# [EXERCISE BRIEF]
Starting at the top of the entries below, print each line exactly until the line with "July 2026 (354, 234)" has been printed too.

Records from a dataset:
______
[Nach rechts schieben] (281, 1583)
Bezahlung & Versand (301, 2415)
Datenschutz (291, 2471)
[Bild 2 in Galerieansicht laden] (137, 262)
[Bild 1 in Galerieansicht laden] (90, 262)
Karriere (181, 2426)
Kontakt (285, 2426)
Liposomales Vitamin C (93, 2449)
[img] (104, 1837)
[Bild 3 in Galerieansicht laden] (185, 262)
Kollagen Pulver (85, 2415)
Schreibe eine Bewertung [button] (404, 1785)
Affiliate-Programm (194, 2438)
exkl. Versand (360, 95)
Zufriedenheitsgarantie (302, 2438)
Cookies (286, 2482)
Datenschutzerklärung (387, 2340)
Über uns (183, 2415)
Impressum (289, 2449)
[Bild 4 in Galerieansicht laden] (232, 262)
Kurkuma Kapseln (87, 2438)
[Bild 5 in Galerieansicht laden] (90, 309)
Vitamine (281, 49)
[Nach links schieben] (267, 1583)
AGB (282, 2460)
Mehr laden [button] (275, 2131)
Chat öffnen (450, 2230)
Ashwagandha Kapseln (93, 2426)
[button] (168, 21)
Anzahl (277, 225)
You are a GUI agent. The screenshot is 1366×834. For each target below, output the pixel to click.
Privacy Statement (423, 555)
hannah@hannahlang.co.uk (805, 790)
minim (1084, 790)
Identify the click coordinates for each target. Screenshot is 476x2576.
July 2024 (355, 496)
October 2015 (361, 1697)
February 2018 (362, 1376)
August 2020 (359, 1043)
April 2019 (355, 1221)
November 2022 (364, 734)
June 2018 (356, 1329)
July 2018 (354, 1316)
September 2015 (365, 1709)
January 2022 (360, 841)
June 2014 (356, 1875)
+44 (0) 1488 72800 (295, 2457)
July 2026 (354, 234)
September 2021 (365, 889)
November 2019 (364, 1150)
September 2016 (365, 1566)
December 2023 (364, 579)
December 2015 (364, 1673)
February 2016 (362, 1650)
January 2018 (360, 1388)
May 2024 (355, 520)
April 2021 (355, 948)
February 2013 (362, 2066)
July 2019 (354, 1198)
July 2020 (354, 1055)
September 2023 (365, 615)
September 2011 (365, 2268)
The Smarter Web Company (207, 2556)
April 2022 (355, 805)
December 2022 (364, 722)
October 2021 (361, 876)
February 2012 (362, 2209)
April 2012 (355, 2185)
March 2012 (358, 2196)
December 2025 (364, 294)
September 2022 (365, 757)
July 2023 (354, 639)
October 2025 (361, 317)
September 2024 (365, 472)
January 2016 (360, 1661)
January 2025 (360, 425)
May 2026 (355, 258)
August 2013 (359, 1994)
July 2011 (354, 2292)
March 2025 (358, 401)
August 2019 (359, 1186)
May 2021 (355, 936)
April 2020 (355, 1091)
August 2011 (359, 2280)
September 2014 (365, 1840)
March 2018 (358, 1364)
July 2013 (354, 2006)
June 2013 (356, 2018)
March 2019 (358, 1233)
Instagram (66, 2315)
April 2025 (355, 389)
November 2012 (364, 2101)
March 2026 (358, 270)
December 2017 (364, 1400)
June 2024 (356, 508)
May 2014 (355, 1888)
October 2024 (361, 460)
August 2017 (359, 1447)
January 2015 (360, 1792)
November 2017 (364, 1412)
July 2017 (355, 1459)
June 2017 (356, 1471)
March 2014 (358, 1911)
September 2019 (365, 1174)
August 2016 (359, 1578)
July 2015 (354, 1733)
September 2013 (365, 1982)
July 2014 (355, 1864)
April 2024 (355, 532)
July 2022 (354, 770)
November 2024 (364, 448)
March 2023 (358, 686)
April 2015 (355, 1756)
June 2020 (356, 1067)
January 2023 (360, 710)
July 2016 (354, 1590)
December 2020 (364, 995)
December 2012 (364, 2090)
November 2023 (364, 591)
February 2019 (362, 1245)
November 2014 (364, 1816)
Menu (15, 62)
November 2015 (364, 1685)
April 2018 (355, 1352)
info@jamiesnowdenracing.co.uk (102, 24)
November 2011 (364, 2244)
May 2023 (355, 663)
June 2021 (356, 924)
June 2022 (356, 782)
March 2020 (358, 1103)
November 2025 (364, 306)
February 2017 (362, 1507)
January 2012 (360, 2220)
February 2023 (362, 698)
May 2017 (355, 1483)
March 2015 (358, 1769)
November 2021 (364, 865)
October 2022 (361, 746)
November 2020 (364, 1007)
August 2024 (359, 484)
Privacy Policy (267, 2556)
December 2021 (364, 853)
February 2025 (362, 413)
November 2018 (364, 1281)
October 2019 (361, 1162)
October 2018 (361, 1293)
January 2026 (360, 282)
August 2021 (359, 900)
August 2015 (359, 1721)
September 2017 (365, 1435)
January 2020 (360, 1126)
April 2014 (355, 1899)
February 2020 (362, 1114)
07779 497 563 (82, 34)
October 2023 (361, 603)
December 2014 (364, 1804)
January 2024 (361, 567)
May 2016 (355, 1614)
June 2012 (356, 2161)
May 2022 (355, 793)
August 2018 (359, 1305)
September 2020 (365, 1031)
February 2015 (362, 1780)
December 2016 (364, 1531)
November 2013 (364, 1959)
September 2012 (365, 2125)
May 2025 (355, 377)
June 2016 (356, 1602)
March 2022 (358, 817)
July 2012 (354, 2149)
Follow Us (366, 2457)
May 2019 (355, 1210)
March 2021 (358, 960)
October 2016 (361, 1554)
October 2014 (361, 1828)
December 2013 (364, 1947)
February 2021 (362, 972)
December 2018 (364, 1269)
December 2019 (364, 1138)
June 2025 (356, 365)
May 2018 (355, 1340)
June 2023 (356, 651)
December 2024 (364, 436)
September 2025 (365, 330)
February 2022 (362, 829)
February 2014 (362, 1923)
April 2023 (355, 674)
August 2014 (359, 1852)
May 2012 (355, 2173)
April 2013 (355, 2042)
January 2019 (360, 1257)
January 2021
______
# [TASK OUTPUT]
[Nach rechts schieben] (281, 1583)
Bezahlung & Versand (301, 2415)
Datenschutz (291, 2471)
[Bild 2 in Galerieansicht laden] (137, 262)
[Bild 1 in Galerieansicht laden] (90, 262)
Karriere (181, 2426)
Kontakt (285, 2426)
Liposomales Vitamin C (93, 2449)
[img] (104, 1837)
[Bild 3 in Galerieansicht laden] (185, 262)
Kollagen Pulver (85, 2415)
Schreibe eine Bewertung [button] (404, 1785)
Affiliate-Programm (194, 2438)
exkl. Versand (360, 95)
Zufriedenheitsgarantie (302, 2438)
Cookies (286, 2482)
Datenschutzerklärung (387, 2340)
Über uns (183, 2415)
Impressum (289, 2449)
[Bild 4 in Galerieansicht laden] (232, 262)
Kurkuma Kapseln (87, 2438)
[Bild 5 in Galerieansicht laden] (90, 309)
Vitamine (281, 49)
[Nach links schieben] (267, 1583)
AGB (282, 2460)
Mehr laden [button] (275, 2131)
Chat öffnen (450, 2230)
Ashwagandha Kapseln (93, 2426)
[button] (168, 21)
Anzahl (277, 225)
You are a GUI agent. The screenshot is 1366×834. For each target below, output the pixel to click.
Privacy Statement (423, 555)
hannah@hannahlang.co.uk (805, 790)
minim (1084, 790)
Identify the click coordinates for each target. Screenshot is 476x2576.
July 2024 (355, 496)
October 2015 (361, 1697)
February 2018 (362, 1376)
August 2020 (359, 1043)
April 2019 (355, 1221)
November 2022 (364, 734)
June 2018 (356, 1329)
July 2018 (354, 1316)
September 2015 (365, 1709)
January 2022 (360, 841)
June 2014 (356, 1875)
+44 (0) 1488 72800 (295, 2457)
July 2026 (354, 234)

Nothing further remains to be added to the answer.